### Exercise aim:
Reproduce exactly, and only, the lines running from the start of the entries below to the line containing "You are a computer-use".

### Entries shown:
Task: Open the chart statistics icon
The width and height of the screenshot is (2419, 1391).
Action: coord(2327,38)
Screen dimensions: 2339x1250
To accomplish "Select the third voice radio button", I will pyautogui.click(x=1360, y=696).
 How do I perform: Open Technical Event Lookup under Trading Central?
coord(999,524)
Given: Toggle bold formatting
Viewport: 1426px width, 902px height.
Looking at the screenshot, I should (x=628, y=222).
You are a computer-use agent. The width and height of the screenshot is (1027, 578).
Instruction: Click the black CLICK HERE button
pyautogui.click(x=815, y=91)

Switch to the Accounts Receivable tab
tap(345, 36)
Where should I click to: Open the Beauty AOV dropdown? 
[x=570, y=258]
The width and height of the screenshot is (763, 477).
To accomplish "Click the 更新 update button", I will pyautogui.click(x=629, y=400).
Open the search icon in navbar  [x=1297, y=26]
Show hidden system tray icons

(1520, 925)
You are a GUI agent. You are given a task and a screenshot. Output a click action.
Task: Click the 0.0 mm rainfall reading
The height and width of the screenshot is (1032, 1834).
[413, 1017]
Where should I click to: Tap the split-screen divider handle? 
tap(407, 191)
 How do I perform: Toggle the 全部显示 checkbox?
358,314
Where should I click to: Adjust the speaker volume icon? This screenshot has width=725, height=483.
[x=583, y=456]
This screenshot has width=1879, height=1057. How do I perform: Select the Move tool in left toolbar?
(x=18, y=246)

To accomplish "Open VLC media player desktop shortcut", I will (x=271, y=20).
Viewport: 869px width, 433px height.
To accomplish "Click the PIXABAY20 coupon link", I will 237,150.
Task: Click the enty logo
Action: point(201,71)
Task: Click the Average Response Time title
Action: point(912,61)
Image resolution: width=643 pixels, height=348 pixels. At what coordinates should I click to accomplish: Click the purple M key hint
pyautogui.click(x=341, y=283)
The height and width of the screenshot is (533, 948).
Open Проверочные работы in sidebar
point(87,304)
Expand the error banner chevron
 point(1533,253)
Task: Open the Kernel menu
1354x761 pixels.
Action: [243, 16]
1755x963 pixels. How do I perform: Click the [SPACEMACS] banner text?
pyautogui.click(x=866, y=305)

### Written answer:
Task: Open the chart statistics icon
The width and height of the screenshot is (2419, 1391).
Action: coord(2327,38)
Screen dimensions: 2339x1250
To accomplish "Select the third voice radio button", I will pyautogui.click(x=1360, y=696).
 How do I perform: Open Technical Event Lookup under Trading Central?
coord(999,524)
Given: Toggle bold formatting
Viewport: 1426px width, 902px height.
Looking at the screenshot, I should (x=628, y=222).
You are a computer-use agent. The width and height of the screenshot is (1027, 578).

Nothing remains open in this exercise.